= Prompt =
Starting with the line that holds "Instruction: Click the", repeat each line through the last one below, exactly. Pictures stay out.

** Supplied records follows **

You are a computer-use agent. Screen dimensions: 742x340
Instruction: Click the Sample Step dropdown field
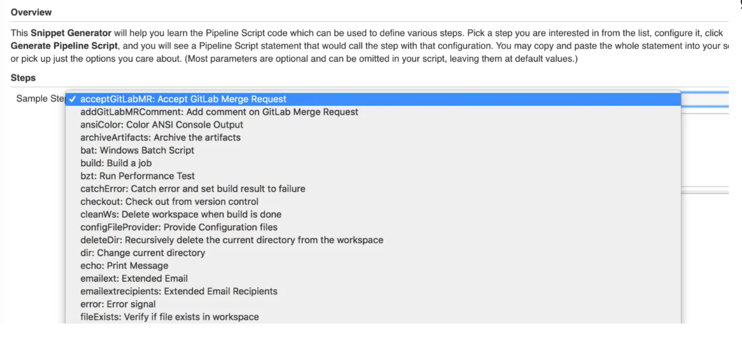pos(704,99)
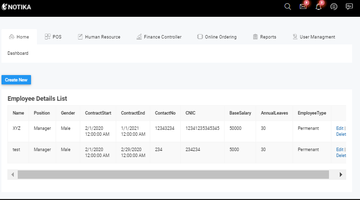
Task: Open the Finance Controller tab
Action: 159,37
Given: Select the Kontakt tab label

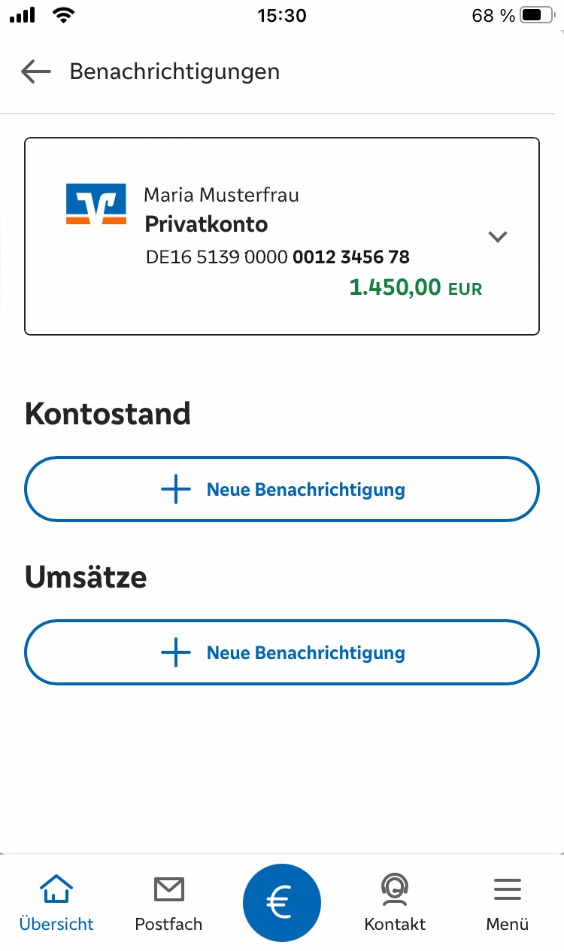Looking at the screenshot, I should 395,924.
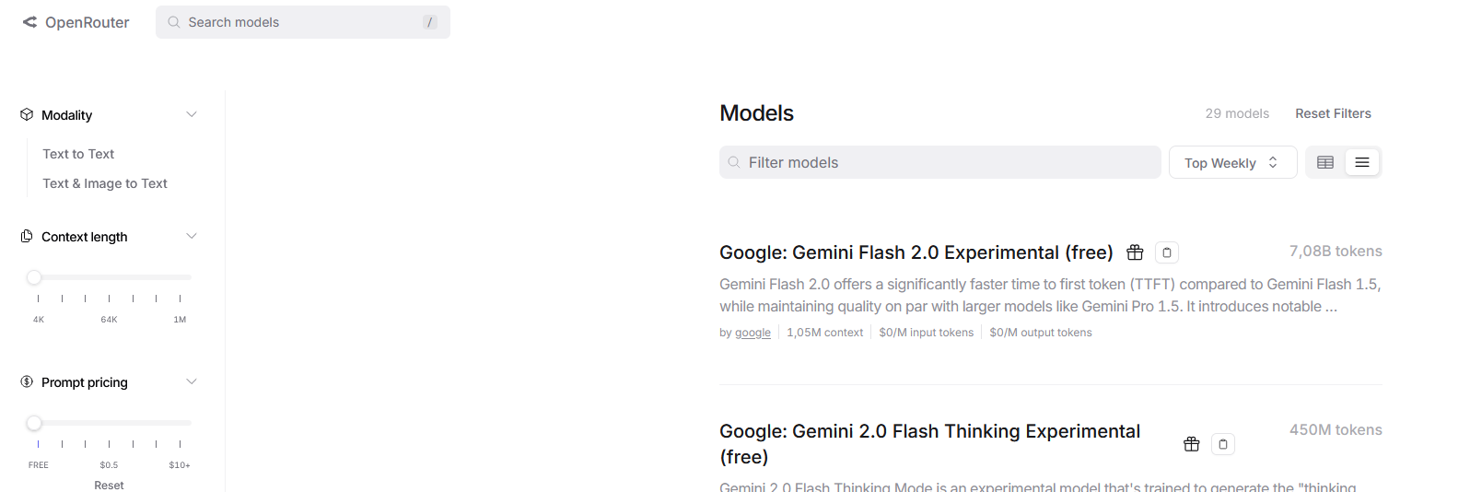Click the Context length slider handle
This screenshot has height=492, width=1470.
(34, 277)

** End of Supplied records **

= Expected output =
Instruction: Click the Sample Step dropdown field
pos(704,99)
Task: Open the Finance Controller tab
Action: 159,37
Given: Select the Kontakt tab label

Looking at the screenshot, I should 395,924.
Click the Context length slider handle
This screenshot has height=492, width=1470.
(34, 277)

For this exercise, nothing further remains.